Records excerpted from a collection
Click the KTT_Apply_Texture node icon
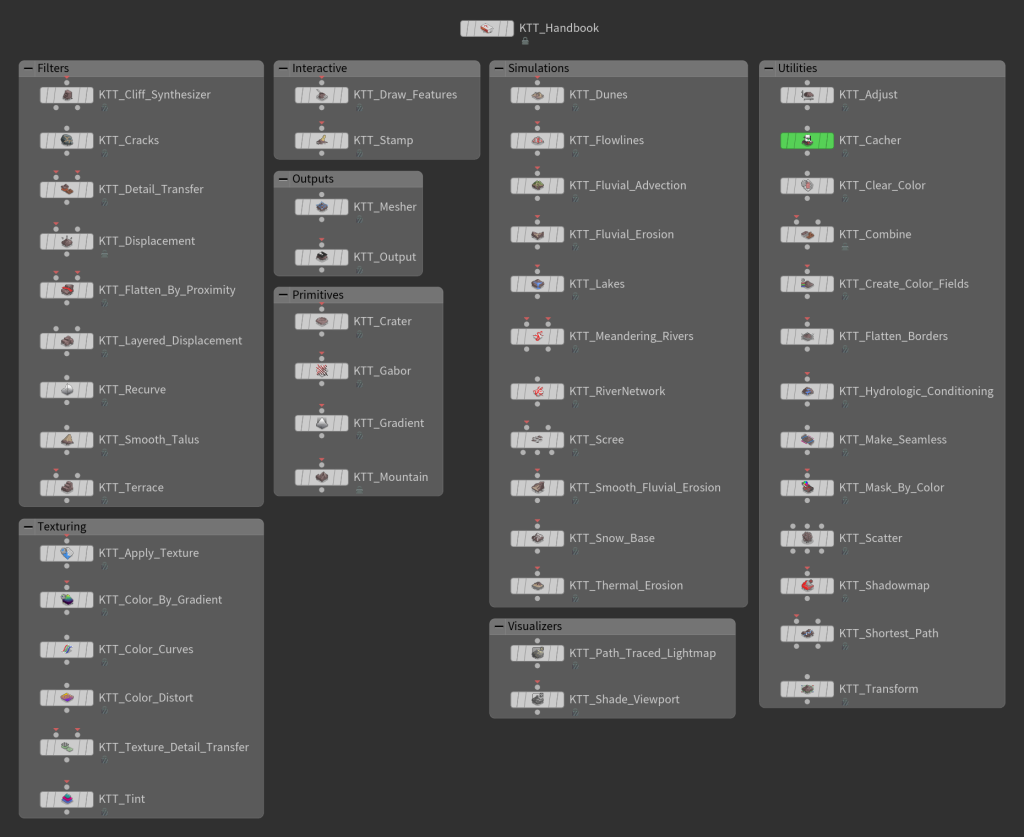 point(66,553)
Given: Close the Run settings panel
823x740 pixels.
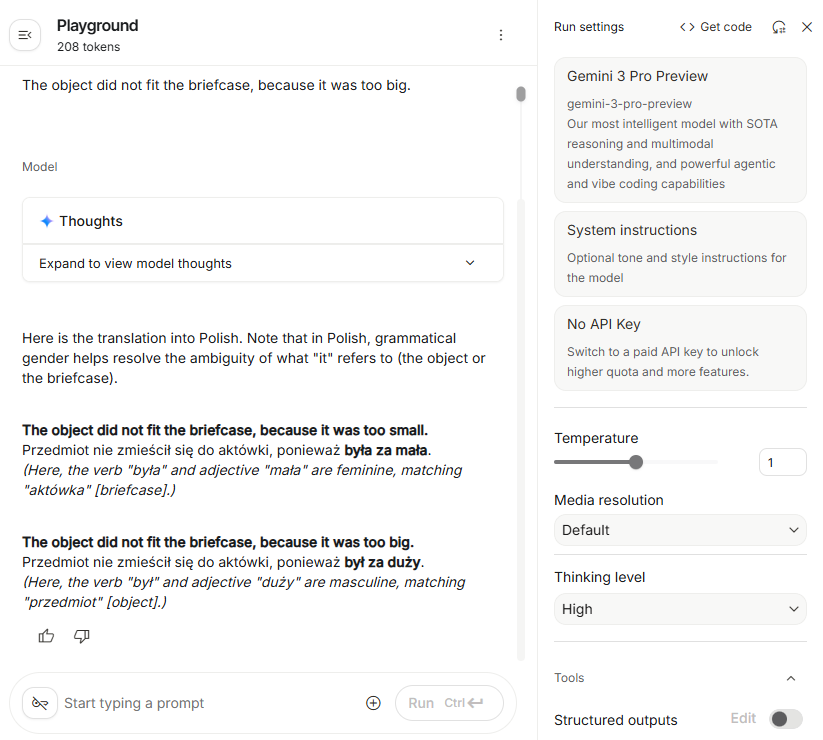Looking at the screenshot, I should tap(807, 27).
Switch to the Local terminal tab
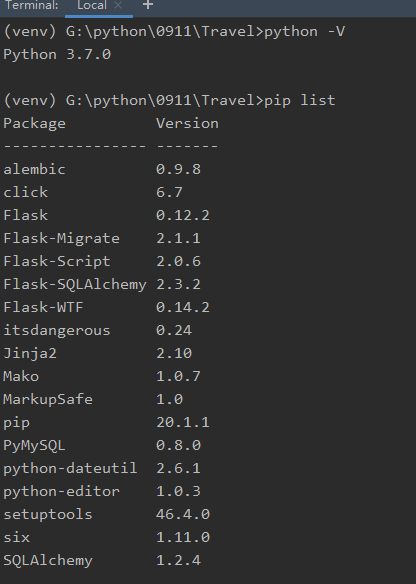The image size is (416, 584). pos(92,5)
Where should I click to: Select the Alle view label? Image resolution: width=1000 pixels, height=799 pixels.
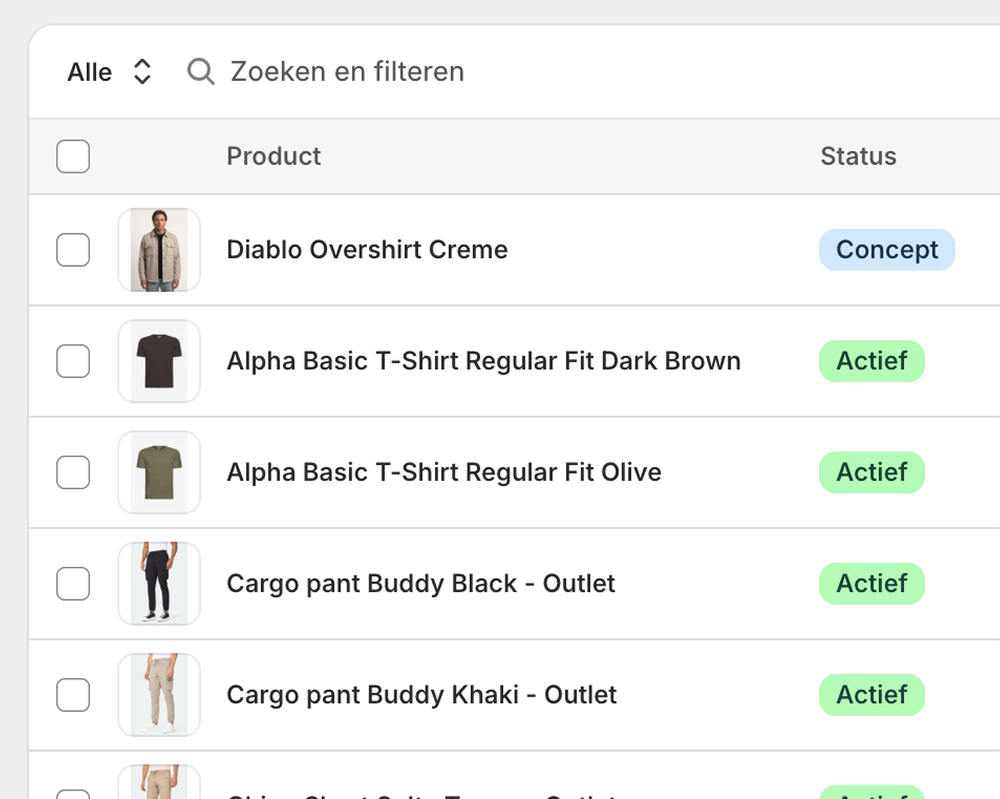pyautogui.click(x=89, y=72)
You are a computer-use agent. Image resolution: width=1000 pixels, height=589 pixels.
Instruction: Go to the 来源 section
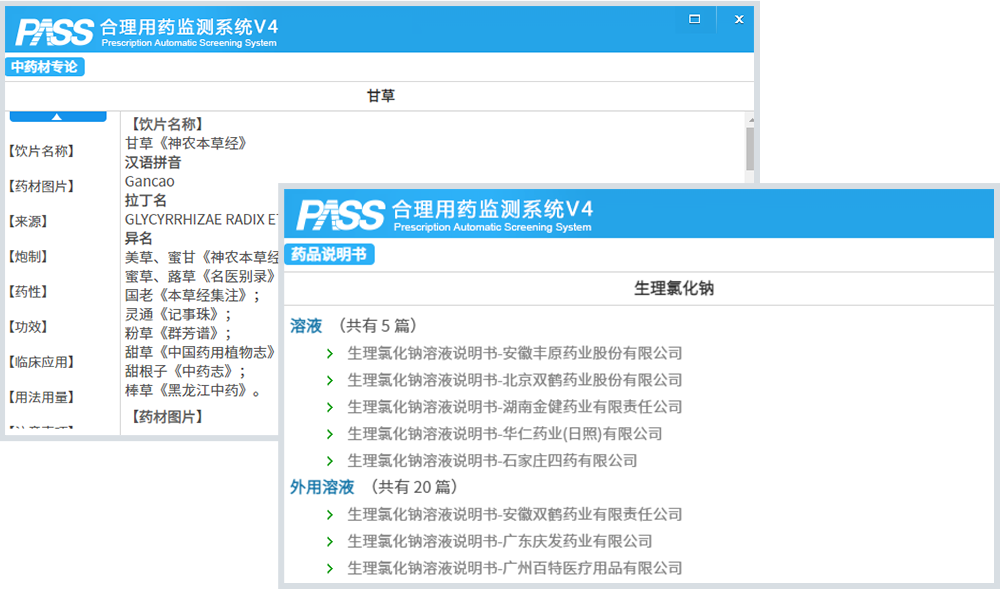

* **Task directions**
Restate the entries above word for word, keeping pictures out of the copy.

* **Response to the exercise**
Click the KTT_Apply_Texture node icon
 point(66,553)
Given: Close the Run settings panel
823x740 pixels.
Looking at the screenshot, I should tap(807, 27).
Switch to the Local terminal tab
The image size is (416, 584). pos(92,5)
Where should I click to: Select the Alle view label? Image resolution: width=1000 pixels, height=799 pixels.
pyautogui.click(x=89, y=72)
You are a computer-use agent. Image resolution: width=1000 pixels, height=589 pixels.
Instruction: Go to the 来源 section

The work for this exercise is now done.